→ PROBLEM DETAILS:
Everything in the entries below should be restated exactly, except for the pictures.

→ MATERIAL FOR THIS EXERCISE:
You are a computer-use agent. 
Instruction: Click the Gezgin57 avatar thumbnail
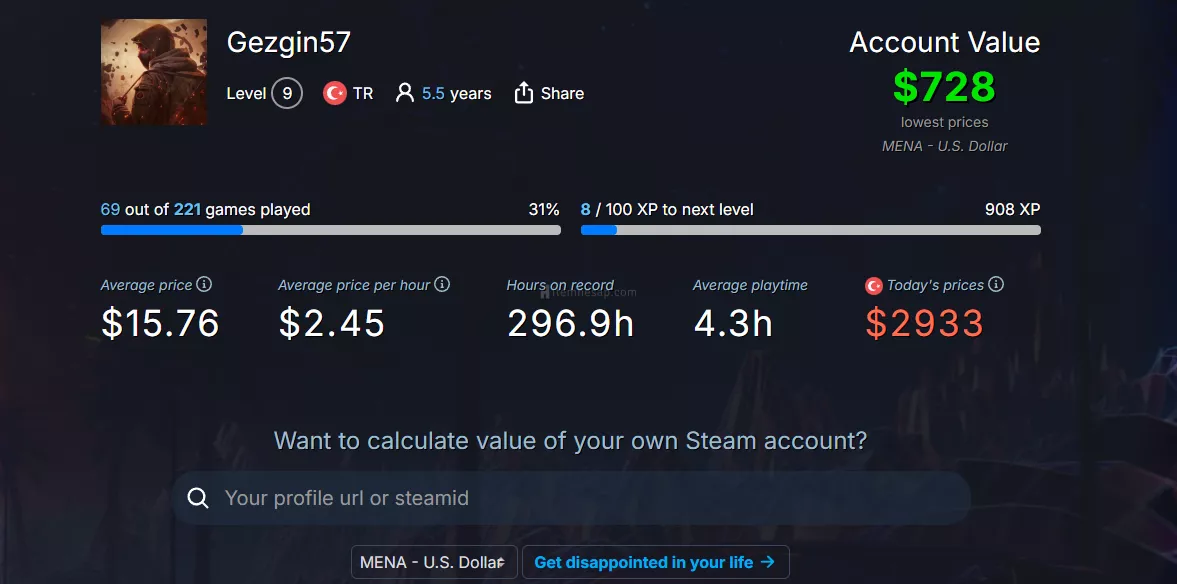[x=154, y=72]
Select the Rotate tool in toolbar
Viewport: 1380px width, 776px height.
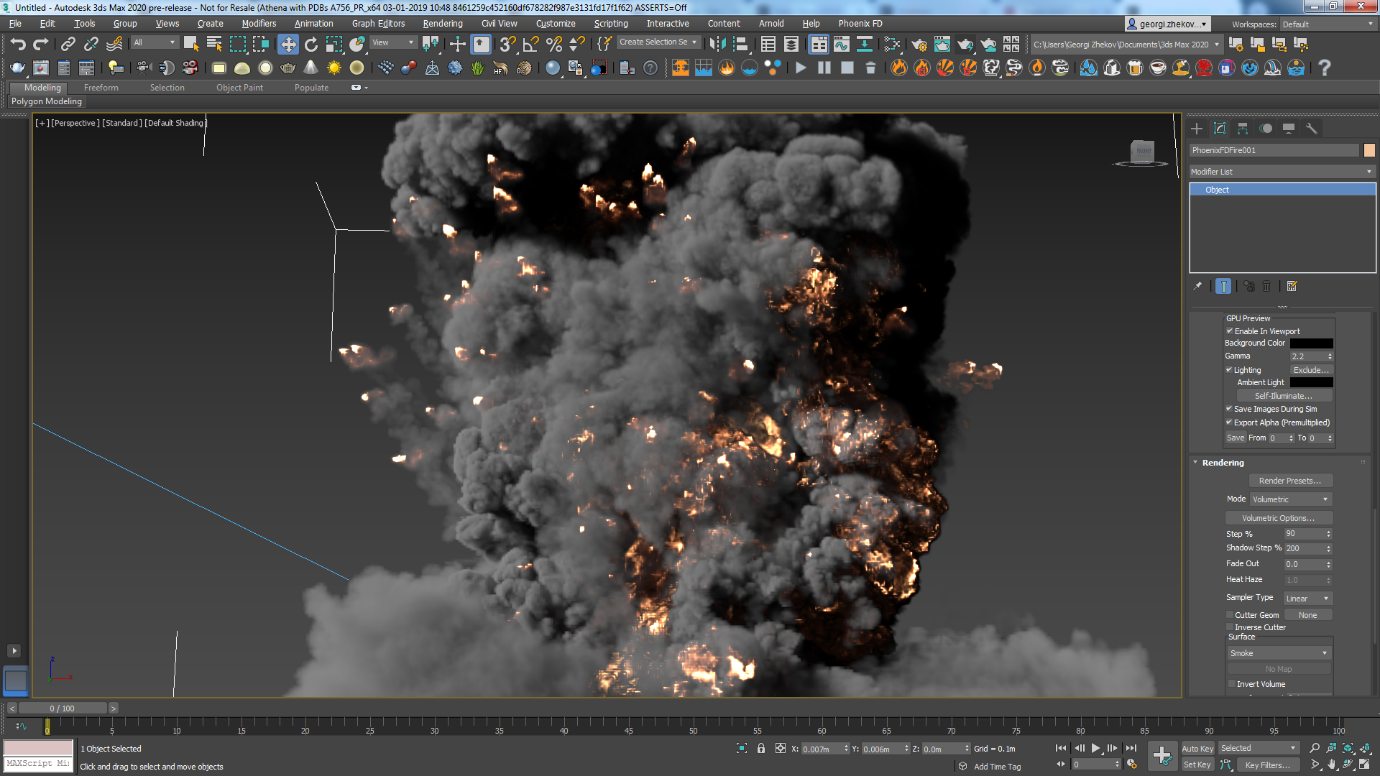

→ RESPONSE BOX:
You are a computer-use agent. 
Instruction: Click the Gezgin57 avatar thumbnail
[x=154, y=72]
Select the Rotate tool in toolbar
Viewport: 1380px width, 776px height.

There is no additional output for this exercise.